The Go code does the equivalent of `dynamic_cast` a lot. To avoid that, I call a virtual function to check an enum value representing the underlying type and then use `static_cast` to safely and quickly downcast. See `astCast` and `objCast` for this. I think we usually prefer the visitor pattern for this type of thing.

Another example is my use of `std::shared_ptr` (the STL's ref-counted pointer implementation) to emulate Go's garbage collector. This made sense to me since I wanted to keep the class hierarchy of Object the same as in the book and this technique didn't cause the code structure to deviate too much from the Go code. The downsides are that, despite preallocating the stack in the VM, object creation involves additional dynamic allocations and in multi-threaded programs the copying of a `std::shared_ptr` uses (relatively) expensive atomic operations. As an easy and unintrusive fix, I used Boost's Object Pool for quick allocations and made sure that libcxx doesn't use atomic operations for `std::shared_ptr` copying since Monkey is a single threaded program (libstdc++ seemed to do the right thing by default).

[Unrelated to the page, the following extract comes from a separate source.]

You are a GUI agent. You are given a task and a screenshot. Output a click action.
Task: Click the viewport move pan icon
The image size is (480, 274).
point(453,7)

I was thinking that another approach would be to not access objects through this Object interface and instead use a `std::variant` that includes the different possible object types. Since objects in Monkey are immutable (for example, the `push` built-in actually creates a new list with the new element appended to it) you can simply assign the `std::variant` to its preallocated spot on the stack. It would involve more copying of the object data but I would expect the saving of dynamic allocations and improved cache locality to dwarf the effect of increased copies. You'd maybe need to make an exception for strings, lists and hash maps since if most of your memory is used by a single one of these then doubling the usage with a copy probably wouldn't be acceptable.

Another intrusive alternative would be to use a real garbage collector like Boehm instead of hacking around the problem with `std::shared_ptr`.

Overall this has been a fun project and I recommend these books for people interested in learning about compilers. The books are practically focused and don't expect any prior knowledge of compilers or CS theory. This is just the beginning of my compiler studies so hopefully when I'm older and wiser I can come back and add some interesting ideas to this notes section.